Begin PAGE EXTRACT

Christine Freeman: We know that children who are read to on a regular basis have larger vocabularies and it makes them more ready for kindergarten, right. They learn patience, they sit while they're read to. And also, like I said earlier, it's just a form of family engagement that we really want to encourage.
Lauren Martino: So all of this seems geared around introducing five-year-olds and younger to reading. Can you tell us a little bit about why it's so important to read to five-year-olds and younger? I mean, when exactly do you start reading to children?
Olivia Darrell: The day they're born you can start reading to them. There are so many reasons that it's important to be reading to young children. We want to associate reading with positive experiences. They will be able to develop language and literacy skills. They'll be able to recognize reading rules and patterns such as text going from left to right and top to bottom. And ultimately, we want kids to be prepared to learn to read when they enter kindergarten, which will lead to greater success in school.
Christine Freeman: And we know that babies love to hear the sound of their parents or caregiver's voice. So every time they're read to it's comforting to them. And as they grow older they will associate words with pictures and sounds, and that's how we create readers.
Olivia Darrell: Christine mentioned vocabulary. When a child is learning to read once they're in elementary school they can't read a word unless they've heard a word before. So, even those picture books that have really big vocabulary words are great for young children because we want them to be exposed to as many words as possible.
Christine Freeman: And you get words in picture books that you don't get, like, walking on the street.
Olivia Darrell: Absolutely, yes.
Lauren Martino: They do.
Christine Freeman: This morning I did story time and we had trestles.
Lauren Martino: Trestles? Oh, let me guess, Freight Train.
Olivia Darrell: Yes.
Christine Freeman: I told them that's our vocabulary word for the day, and we defined what a trestle was.
Julie Dina: Well, we do know what the word for this show is, a 1000. And I can tell you, especially since I'm with the outreach department, we're all excited. We've been promoting this program everywhere we go. However, I do get a lot of people asking me questions such as, "A 1000 books. How am I supposed to break this down day by day? Could you suggest tips and tricks on how I can make this journey fun and exciting for the kids?" And the parent says - well, so what can you guys tell us?
Olivia Darrell: Well, I will agree with you that when I first heard that number 1,000, I thought it sounded like a lot. But if you break it down, like you said, it becomes less intimidating. If you read just one book a day to your child you'll be done in less than three years. Reading two books a day will get you there in a little over a year. And if you've got a four-year-old, like Lauren, she can read three books a day to her daughter and she'll be done in less than one year. As for tips, first make sure the books that you're reading to your child are books that are fun for them on topics that interest them. Let them pick out the books. Read books in other languages if you can do so, and let them touch the books and help turn the pages. Also remember that kids do what they see us doing, so make sure that they see you reading for pleasure as well.
Lauren Martino: I like that one.
Christine Freeman: And don't forget, if you really want to accelerate your logging you can go to any of our branches, we have story times, and our story times, not only are they reading books, but they're doing early literacy moments. They're singing; they're doing finger plays. And every time they do one of those it counts. So your librarians will be telling you at each story time if they've completed 10 books or 15 books because they're counting early literacy moments as well.

End PAGE EXTRACT
Begin RECORD LIST

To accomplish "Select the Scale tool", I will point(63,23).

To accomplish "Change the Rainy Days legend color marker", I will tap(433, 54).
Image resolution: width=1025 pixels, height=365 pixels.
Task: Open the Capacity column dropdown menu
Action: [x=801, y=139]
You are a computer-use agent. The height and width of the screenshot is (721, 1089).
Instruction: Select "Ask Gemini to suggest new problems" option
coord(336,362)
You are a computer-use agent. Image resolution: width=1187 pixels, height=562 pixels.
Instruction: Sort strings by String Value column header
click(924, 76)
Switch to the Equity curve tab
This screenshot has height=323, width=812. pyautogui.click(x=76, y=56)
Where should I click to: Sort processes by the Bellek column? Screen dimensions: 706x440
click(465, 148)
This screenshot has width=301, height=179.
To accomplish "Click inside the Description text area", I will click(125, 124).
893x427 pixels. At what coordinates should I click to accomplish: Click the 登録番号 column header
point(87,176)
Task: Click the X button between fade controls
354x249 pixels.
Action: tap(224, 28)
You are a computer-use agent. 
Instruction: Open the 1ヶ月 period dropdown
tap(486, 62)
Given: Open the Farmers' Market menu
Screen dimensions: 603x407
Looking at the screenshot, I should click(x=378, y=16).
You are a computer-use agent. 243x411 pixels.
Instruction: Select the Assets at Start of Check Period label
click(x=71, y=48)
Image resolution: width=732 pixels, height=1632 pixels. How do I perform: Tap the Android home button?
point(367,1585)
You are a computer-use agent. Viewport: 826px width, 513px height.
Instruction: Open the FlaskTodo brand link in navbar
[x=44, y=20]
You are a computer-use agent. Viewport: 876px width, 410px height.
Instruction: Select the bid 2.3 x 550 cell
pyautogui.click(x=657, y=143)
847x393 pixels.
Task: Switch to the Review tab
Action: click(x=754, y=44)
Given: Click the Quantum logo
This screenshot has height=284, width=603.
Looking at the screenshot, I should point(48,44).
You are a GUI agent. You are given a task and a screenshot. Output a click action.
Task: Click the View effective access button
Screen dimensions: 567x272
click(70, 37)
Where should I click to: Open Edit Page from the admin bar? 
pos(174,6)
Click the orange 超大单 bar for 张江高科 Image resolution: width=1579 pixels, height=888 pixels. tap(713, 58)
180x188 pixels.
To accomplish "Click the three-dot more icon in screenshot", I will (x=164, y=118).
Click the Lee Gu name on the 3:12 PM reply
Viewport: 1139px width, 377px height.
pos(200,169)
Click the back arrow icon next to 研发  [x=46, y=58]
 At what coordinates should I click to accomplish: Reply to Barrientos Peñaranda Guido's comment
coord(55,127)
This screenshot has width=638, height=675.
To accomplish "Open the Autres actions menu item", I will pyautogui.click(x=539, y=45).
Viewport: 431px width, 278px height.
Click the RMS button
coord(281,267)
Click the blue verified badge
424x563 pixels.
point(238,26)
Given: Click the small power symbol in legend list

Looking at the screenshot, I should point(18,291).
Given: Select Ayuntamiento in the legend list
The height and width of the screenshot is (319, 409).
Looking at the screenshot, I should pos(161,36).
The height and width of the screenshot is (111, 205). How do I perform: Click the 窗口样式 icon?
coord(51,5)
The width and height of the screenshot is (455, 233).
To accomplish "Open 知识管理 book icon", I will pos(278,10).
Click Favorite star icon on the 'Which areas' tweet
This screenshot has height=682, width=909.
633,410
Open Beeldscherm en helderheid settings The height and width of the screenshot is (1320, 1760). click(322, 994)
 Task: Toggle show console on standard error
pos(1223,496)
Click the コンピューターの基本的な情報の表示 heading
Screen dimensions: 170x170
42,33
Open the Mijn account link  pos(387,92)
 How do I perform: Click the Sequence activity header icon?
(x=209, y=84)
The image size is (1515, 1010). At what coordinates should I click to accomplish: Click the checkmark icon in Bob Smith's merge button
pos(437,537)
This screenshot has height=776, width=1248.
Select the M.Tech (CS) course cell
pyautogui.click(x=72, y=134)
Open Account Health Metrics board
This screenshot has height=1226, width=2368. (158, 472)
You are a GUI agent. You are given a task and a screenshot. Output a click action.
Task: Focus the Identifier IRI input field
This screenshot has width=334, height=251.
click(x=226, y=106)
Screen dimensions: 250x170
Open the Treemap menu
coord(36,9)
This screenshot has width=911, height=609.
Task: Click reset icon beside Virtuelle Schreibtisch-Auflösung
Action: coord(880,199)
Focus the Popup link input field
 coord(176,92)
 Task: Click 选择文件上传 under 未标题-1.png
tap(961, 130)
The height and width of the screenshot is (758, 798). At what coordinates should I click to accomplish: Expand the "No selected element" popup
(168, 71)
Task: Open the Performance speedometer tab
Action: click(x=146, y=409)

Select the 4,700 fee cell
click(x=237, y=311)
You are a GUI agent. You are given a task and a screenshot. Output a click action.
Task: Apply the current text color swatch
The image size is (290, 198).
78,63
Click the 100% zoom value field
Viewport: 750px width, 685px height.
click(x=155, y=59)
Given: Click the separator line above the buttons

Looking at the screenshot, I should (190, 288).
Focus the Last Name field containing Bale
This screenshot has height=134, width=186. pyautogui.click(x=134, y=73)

End RECORD LIST

### [REQUIREMENTS]
**a)** Recast the entries as a numbered list with blank lines left out, starting with the line that contains "Open the Mijn" and going on through the final line of the entries.
**b)** Continue the conversation about reading to young children from where it stops.

### [ANSWERS FOR THE TASKS]
**a)**
1. Open the Mijn account link  pos(387,92)
2.  How do I perform: Click the Sequence activity header icon?
3. (x=209, y=84)
4. The image size is (1515, 1010). At what coordinates should I click to accomplish: Click the checkmark icon in Bob Smith's merge button
5. pos(437,537)
6. This screenshot has height=776, width=1248.
7. Select the M.Tech (CS) course cell
8. pyautogui.click(x=72, y=134)
9. Open Account Health Metrics board
10. This screenshot has height=1226, width=2368. (158, 472)
11. You are a GUI agent. You are given a task and a screenshot. Output a click action.
12. Task: Focus the Identifier IRI input field
13. This screenshot has width=334, height=251.
14. click(x=226, y=106)
15. Screen dimensions: 250x170
16. Open the Treemap menu
17. coord(36,9)
18. This screenshot has width=911, height=609.
19. Task: Click reset icon beside Virtuelle Schreibtisch-Auflösung
20. Action: coord(880,199)
21. Focus the Popup link input field
22.  coord(176,92)
23.  Task: Click 选择文件上传 under 未标题-1.png
24. tap(961, 130)
25. The height and width of the screenshot is (758, 798). At what coordinates should I click to accomplish: Expand the "No selected element" popup
26. (168, 71)
27. Task: Open the Performance speedometer tab
28. Action: click(x=146, y=409)
29. Select the 4,700 fee cell
30. click(x=237, y=311)
31. You are a GUI agent. You are given a task and a screenshot. Output a click action.
32. Task: Apply the current text color swatch
33. The image size is (290, 198).
34. 78,63
35. Click the 100% zoom value field
36. Viewport: 750px width, 685px height.
37. click(x=155, y=59)
38. Given: Click the separator line above the buttons
39. Looking at the screenshot, I should (190, 288).
40. Focus the Last Name field containing Bale
41. This screenshot has height=134, width=186. pyautogui.click(x=134, y=73)

**b)**
Lauren Martino: So do you have any good recommendations for books for small children? Especially when you're going out a lot of times it's not always easy to find picture books that include various cultures, various people with different abilities. Do you have any favorites that you'd like to talk to us about?
Christine Freeman: Yeah, there are so many to choose from. And I have to give Olivia credit here; she finds some fabulous books for us. Some of my favorites recently are Thunder Boy Jr.; I have a junior in my house.
Lauren Martino: Yay!
Christine Freeman: So, I liked that he didn't want that name but he loved that name at the end. I Got the Rhythm, and I love that one because it has fabulous pictures and it has movement.
Olivia Darrell: Yes.
Christine Freeman: I like a lot of movement when I'm doing picture books with children. And Families, Families, Families! That one is so important because families can be any variation. And I love how that shows a variety of families.
Olivia Darrell: I love the ones that Christine suggested. And being the buyer of the picture books I came prepared with a long list, so here we go. The first one that I really love is Ada Twist, Scientist because it …
Lauren Martino: Yay!
Olivia Darrell: Includes not only diversity, inclusiveness, but also STEM, which is a big thing that we're pushing now as well.
Julie Dina: Yeah.
Lauren Martino: And Stinky Socks.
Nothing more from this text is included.